Today is my birthday. Yep. Turned 54 at 8:22am this morning according to my birth certificate. I was born in Monterey, California at a military hospital. My dad was in the Navy attending language school. The word is, I was about a week late. Some family from Texas drove out for my birth, but missed my arrival because they had to go back home.
Who is that fat little guy?
I guess in many ways I have been a late to a lot of things in life. But like they say…better late than never!
I joke around with my friends that I can’t wait until I turn 55 because we will get discounts on both ends of the spectrum. I will get senior discounts, and my son, who will be five, will still get free meals. Sweet!
I was thinking back over my life, specifically the past five years which have flown by faster than any other time in my life.
I never guessed I would be doing what I am doing now. Five years ago I stood at a crossroad not sure where either path would take me. One path potentially took us back overseas to serve as missionaries for an unknown length of time. The other path honestly frightened me more—foster care and adoption. I had resolved that I would never be a father to a child that I called my own.
Both paths were born out of obedience. I wanted to obey God’s call to respond—respond to going to the nations; respond to the fatherless. As you probably know, I, along with Danielle, chose to go down the path of foster care and adoption. Why did this path frighten me more than moving overseas to serve as a missionary? It consisted of more unknown outcomes, at least in my mind. And, I wasn’t sure in my abilities to parent a child, either temporarily or forever.
Another caveat to making that decision five years ago was that I didn’t know what career I would pursue if we didn’t serve as missionaries..
In 2011, we did become foster parents. And I decided on a new career path. I became a writer.

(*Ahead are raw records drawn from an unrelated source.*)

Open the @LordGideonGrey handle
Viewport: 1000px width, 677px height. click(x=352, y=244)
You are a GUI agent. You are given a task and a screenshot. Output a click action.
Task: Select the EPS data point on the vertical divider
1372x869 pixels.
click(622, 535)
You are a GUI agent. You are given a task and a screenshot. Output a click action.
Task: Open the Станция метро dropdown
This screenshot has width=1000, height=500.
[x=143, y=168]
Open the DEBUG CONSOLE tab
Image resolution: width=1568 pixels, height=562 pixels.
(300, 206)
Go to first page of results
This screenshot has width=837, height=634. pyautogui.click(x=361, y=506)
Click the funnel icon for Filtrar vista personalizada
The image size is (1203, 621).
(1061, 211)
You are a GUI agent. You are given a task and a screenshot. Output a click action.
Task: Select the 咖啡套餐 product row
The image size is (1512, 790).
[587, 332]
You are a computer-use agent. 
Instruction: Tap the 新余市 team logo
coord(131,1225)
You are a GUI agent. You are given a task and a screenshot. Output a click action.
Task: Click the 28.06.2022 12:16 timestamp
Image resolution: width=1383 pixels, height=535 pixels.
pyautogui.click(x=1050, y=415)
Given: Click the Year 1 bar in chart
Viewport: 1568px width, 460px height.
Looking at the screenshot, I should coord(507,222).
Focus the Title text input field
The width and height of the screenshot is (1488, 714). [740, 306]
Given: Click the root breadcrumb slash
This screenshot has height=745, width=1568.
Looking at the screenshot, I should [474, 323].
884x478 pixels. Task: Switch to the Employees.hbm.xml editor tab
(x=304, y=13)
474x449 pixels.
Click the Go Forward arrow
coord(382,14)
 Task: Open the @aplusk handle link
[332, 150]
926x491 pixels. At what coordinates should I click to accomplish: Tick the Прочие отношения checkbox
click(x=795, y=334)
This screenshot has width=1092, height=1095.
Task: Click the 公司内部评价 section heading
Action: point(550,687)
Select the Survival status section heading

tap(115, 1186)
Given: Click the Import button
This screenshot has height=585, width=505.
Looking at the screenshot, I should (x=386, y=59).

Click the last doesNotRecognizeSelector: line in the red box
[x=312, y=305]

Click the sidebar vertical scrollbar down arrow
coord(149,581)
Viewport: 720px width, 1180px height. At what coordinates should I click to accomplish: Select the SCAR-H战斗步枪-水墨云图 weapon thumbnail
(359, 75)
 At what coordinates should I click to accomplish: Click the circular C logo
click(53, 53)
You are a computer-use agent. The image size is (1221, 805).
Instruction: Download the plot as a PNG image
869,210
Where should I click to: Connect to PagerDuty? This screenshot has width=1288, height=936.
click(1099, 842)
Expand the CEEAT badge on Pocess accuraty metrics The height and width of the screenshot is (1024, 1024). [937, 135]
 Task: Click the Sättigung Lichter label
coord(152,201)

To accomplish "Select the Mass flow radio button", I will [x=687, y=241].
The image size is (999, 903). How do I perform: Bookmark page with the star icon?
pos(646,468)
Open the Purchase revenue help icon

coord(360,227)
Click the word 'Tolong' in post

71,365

I knew nothing about either one!
That same year I agreed to be the president of the board of a new nonprofit that a good friend was starting. I knew nothing about how to do that either!
Now I understand why these past five years have flown by!
Strangely some days, many actually, I wonder if I have accomplished anything these past few years. But as I look more closely I feel better. We adopted a son. I published a book about foster care and adoption. And I helped that nonprofit become a thriving ministry in its community.
Each of these and many other adventures have taught me a few things. Sure what I learned isn’t new in any respect, but sometimes we have to live it to really learn it.
5 Things I Have Learned that I Can Take into My Second 50 Years:
- Go ahead, make a decision. Making life altering decisions can freeze a person. Any of these easily could have done that, but we stepped out in faith that God was leading us. God proved faithful in showing us what to do each step along the way.
- Don’t be afraid to fail. Fear of failure shuts down even the best. But in my 50s I recognize that I don’t have time to be afraid of failure. If something doesn’t work out, I can recalibrate and try again or try something else.
- Don’t take myself too seriously. When I was younger, like most young men, I wanted to change the world. Not that I still don’t want to live a life of influence, but I don’t care if anyone knows who I am. I don’t care if I ever become a well-known writer and blogger. I am content investing in whoever God places in my life, especially my son.
- Stay in the moment. I have written about this a lot. But it’s true. I can’t undo any of the past, and I can’t live tomorrow today. A friend once said, “God gives us the grace to live just one day at a time.”
- Keep trusting. If God has taught me anything else besides staying in the moment over the past five or so years, it’s this. He proves Himself faithful over and over.
I have no doubt that I will find myself at the crossroads of big decisions again. In fact, we have some before us now, including mission work overseas.
Thank you God for these 54 years you have graced me with along with my beautiful family. They are a gift from You.
Question for You: What is one thing you have learned over the past 5 years that changed the way you live life?